The series explores the difficulties of relationships whether they are gay or heterosexual and how to find a way to reframe them when the love exists. Obviously, the theme is not new, but still, the way the narrative is featured a freshness, new ways of interpreting love relationships. Cal and Thom choose to keep together, after Thom’s affair with Jeremy, but it is not easy for Cal to deal with the ghost of infidelity, neither is it so simple for him to deal with the open relationship, because like everything in the life, he sees advantages and disadvantages. There are a kind of moral value issue and a romantic vision of the relationship from Cal’s concept of relationship, and that’s is a great aspect of his characteristic making him a complex and not shallow protagonist.
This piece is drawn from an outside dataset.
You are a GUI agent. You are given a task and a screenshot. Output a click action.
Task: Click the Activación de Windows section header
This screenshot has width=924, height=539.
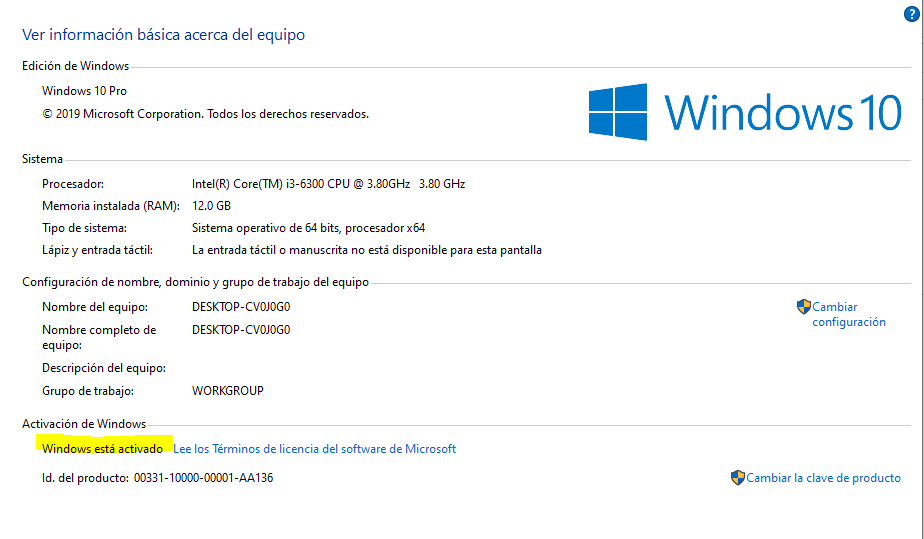pyautogui.click(x=84, y=424)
The other nice aspect of series is it doesn’t focus on Cal and Thom relationship. Other characters have a chance to limelight the series as Jeremy, with whom Thom and Cal cheat on each other. He wants to get rid of his relationships, but he keeps seeking for affection. Bri, Jeremy’s lesbian sister, who has been with her partner Vi for eight years and is raising children. Hillary, the emotionally unstable Cal’s sister. Kathy, Cal’s best friend who has problems with her short-lived relationships. Ian, a good man who is always in trouble with his straight relationships. Quincy, a gay party promoter and friend of Cal and Thom and his love interest, the drag queen Amber / Douglas, but he has a kind of prejudice against Amber flamboyant style. They are interesting characters, who throughout the series develop their own stories lines and explore other types of the LGBTQIA + and the heterosexual universe as well, showing that LGBTQIA + and heterosexuals have much more in common than differences.

The series’ soundtrack is good and full of songs from indie bands as Little Brutes (“Desire”, “Carefully” and “Make your own way”) and The Battlefield (“Highway” and “Into the sun”), and pop electronic music as Hi Fashion (“You are gorgeous” and “Eighteen).

Press the play button below

Cons

The narrative spent a lot of time showing Cal and Thom’s sexual encounters in the middle of the second season and the third one, without an important narrative justification. It became sex for sex, in a way that devalued the relationship of the characters (and also the story). It did not help to tell the story, to make the narrative move. The script ignores the chance to explore the pain and glory of their decisions, for example, when Cal finds out he got chlamydia and gonorrhoea, or when they decide to use PrEP (pre-exposure prophylaxis), a drug treatment for HIV-negative people that protects against exposure to HIV, and especially when they have sex without a condom, even using PrEP and do not have a responsible discussion about it. There was a lack of engagement to discuss sex and health (not only aimed at the LGBTQIA + community) with the seriousness that the theme needs. It was a public disservice to explore these themes without the necessary depth. Not that they should have been active in the cause, but the creators should have had a more social responsibility.

The third season which is the road season is aesthetically beautiful and poetic, but in terms of content, especially concerning the story of the protagonist couple, nothing new is introduced. Cal remains bitter with his promiscuous life and without a professional perspective, and Thom remains concerned about who he will meet on the Grinder for the next sexual adventure. The narrative could have focused more on the supporting characters, who at that moment were well developed and deserved more attention on the screen such as the fun relationship between Quincy and Amber / Douglas. 

Despite being a series for the LGBTQIA + community and produced by professionals and actors admittedly from the community as Kit Williamson and John Halbach, the actor who plays Ian and aso produced it, “EastSiders” could have shown fewer clichés (all gays are promiscuous, gays have no monogamous relationships, gays are emotionally unstable and immature, etc.) and more diversity and social inclusion (for instance more black, Latins and trans characters and subplots), pointed out that it is not possible to generalise the community because as the abbreviation of LGBTQIA+ properly infers itself, the community is immensely plural.

Regarding that, the series made a huge mistake, but it is worthy of catching up on.